Verkaufe Traumhaus für 1 Euro

Sechs Zimmer, Küche, mehrere Bäder inklusive Seeblick und Hanglage am Tegernsee. Kostenpunkt: 1 Euro. Was zunächst wie ein Scherz klingt, haben TS-Leser am Dienstag im Immobilienportal immonet.de gefunden. Kann an der Geschichte wirklich etwas dran sein?

200 Quadratmeter für 1 Euro? Zu schön um wahr zu sein ... /Quelle: Screenshot
200 Quadratmeter für 1 Euro? Zu schön um wahr zu sein … /Quelle: Screenshot

Druckfehler, verfrühter Aprilscherz oder doch etwa seriöses Angebot? Wer am Dienstag die Seite des Immobilienportals immonet.de öffnete, mochte bei der Trefferauswahl zum Thema „Haus kaufen in Tegernsee“, seinen Augen nicht trauen. Zwei wahre Luxusvillen mit allerlei Extras wurden über den Dienstleister zum Verkauf angeboten. Das an sich ist ja nichts besonderes, der Preis dagegen schon.
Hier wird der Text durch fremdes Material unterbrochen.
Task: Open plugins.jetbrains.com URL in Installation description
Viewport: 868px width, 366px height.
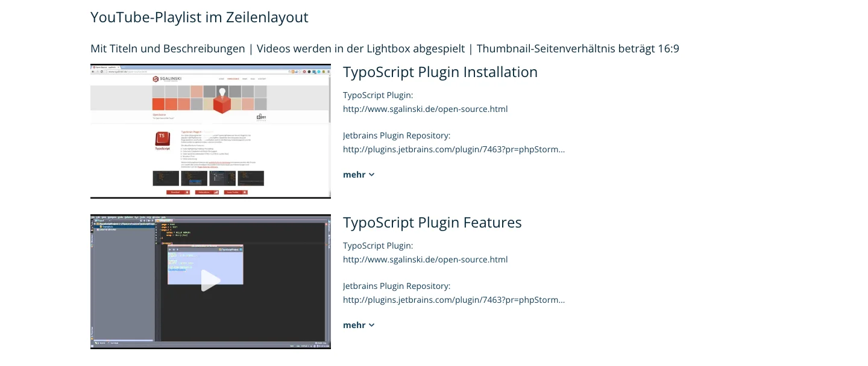Action: (453, 149)
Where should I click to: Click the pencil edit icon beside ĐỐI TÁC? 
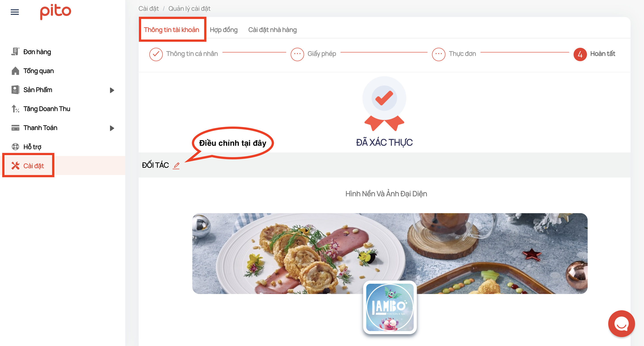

Die „traditionelle Villa mit wunderschönem See- und Bergblick am Tegernsee“ – verteilt auf 198 Quadratmeter Wohnfläche und einem parkähnlichen Grundstück – sollte laut den Angaben schlappe 100 Cent kosten. Ein zweites Objekt mit ähnlichen Ausstattungsmerkmalen lag mit einem Cent sogar noch deutlich darunter.

Preis auf Anfrage

Schwer vorstellbar, dass das Angebot ernst gemeint ist. Und all denjenigen, die sich bereits voller Freude als künftige Hausbesitzer einer Luxusvilla am Leeberg wähnten, sei an dieser Stelle gesagt: Es war nur ein symbolischer Preis. Vermittelt wird das Objekt von Duken & v. Wangenheim. Ein Mitarbeiter erklärte auf TS-Nachfrage, dass dieser Wert als ein „Preis auf Anfrage“ zu verstehen sei.

Branchenkenner kennen diese Vorgehensweise von Immobilienfirmen, wenn der tatsächliche Preis nicht in der Öffentlichkeit kommuniziert werden solle. Hintergrund ist, dass die Eigentümer insbesondere bei höherpreisigen Objekten vermeiden wollen, dass Nachbarn und Bekannte über den wahren Wert im Bilde sind.

Neu ist die Festlegung eines illusorisch niedrigen Preises für ein Luxus-Haus nicht. Scherzanrufe oder verwunderte Rückfragen habe es bislang nie gegeben, heißt es. Daher werde man auch in Zukunft an dieser Vorgehensweise festhalten, so der Mitarbeiter. Dennoch wurde der verwirrende Preis im Verlauf des Dienstags noch auf der Webseite aktualisiert. In diesem besonderen Fall müssen Kaufwillige nun mindestens drei Millionen Euro hinblättern.„Zu früh gefreut“, muss man da leider sagen. Es wäre auch zu schön, um wahr zu sein.